Google-Chef warnt vor neuen Microsoft-Monopolen

Internet & Webdienste Google-Chef Eric Schmidt wünscht Microsoft und Yahoo zwar Glück bei einer möglichen Zusammenführung ihrer auf die Websuche spezialisierten Geschäftsbereiche, gleichzeitig warnt er aber vor Microsofts Fähigkeit, die Wahlmöglichkeiten der Kunden zu beschränken. Schmidt erklärte anlässlich einer jüngst eröffneten Technologiekonferenz in San Francisco, dass Microsoft hart an der Enwicklung einer wettbewerbsfähigen Suchmaschine arbeite. Man könne dem Unternehmen bei seinen Bemühungen um Yahoos Suchgeschäft dennoch nur Glück wünschen.

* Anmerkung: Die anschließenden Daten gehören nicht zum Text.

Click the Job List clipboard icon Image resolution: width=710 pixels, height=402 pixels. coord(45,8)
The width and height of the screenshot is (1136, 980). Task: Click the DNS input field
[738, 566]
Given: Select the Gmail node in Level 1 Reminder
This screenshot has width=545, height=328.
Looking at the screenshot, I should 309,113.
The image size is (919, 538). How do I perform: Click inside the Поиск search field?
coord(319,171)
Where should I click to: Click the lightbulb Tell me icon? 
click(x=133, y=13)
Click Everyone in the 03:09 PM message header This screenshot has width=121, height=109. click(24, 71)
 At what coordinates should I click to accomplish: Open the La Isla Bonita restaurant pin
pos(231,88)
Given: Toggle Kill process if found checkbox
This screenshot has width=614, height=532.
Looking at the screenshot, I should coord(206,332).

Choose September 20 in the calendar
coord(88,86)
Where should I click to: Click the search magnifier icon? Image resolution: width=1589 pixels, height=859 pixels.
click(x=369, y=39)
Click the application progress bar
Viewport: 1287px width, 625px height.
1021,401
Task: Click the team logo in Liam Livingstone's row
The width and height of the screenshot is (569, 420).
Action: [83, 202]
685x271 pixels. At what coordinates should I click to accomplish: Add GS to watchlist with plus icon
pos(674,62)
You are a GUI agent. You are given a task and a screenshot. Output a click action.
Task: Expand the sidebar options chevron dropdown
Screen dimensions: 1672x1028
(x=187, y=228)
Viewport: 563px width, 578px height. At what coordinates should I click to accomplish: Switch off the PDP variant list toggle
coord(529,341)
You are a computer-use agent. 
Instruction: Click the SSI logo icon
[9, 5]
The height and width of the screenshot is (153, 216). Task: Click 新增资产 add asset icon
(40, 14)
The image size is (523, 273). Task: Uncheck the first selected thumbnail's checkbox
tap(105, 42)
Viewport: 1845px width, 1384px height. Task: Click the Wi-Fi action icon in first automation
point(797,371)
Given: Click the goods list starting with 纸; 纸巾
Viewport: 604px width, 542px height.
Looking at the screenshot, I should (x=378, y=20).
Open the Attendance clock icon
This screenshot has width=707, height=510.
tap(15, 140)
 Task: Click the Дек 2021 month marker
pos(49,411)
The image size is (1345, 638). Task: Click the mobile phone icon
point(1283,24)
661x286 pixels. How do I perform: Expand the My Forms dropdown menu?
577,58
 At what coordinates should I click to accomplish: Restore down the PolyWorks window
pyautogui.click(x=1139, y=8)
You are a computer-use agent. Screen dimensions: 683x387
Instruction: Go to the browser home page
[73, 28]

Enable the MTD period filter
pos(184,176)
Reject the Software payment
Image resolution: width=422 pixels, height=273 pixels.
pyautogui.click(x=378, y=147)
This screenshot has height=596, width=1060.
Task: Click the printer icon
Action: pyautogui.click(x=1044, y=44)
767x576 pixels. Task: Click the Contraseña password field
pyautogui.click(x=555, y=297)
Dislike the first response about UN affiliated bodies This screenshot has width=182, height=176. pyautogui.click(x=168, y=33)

Das Problem bei Microsoft sei jedoch immer, dass das Unternehmen über sein Betriebssystem Windows die Wahlfreiheit der Konsumenten behindern könnte. Dieses Thema sei bereits ausführlich diskutiert worden, doch die Gefahr einer Monopolisierung bestehe noch immer, da Microsoft einen entsprechenden Ruf habe.

Alles, was Microsoft tut, das die Wahlfreiheit der Kunden in den Bereichen Suchmaschinen, Internet-Browser und Distribution einschränkt, und wofür der Konzern bereits verurteilt wurde, sei ein Grund zur Sorge. Insgesamt müsse ein gesunder Wettbewerb existieren, bei dem die Anbieter und Technologien auf einer fairen Basis konkurrieren.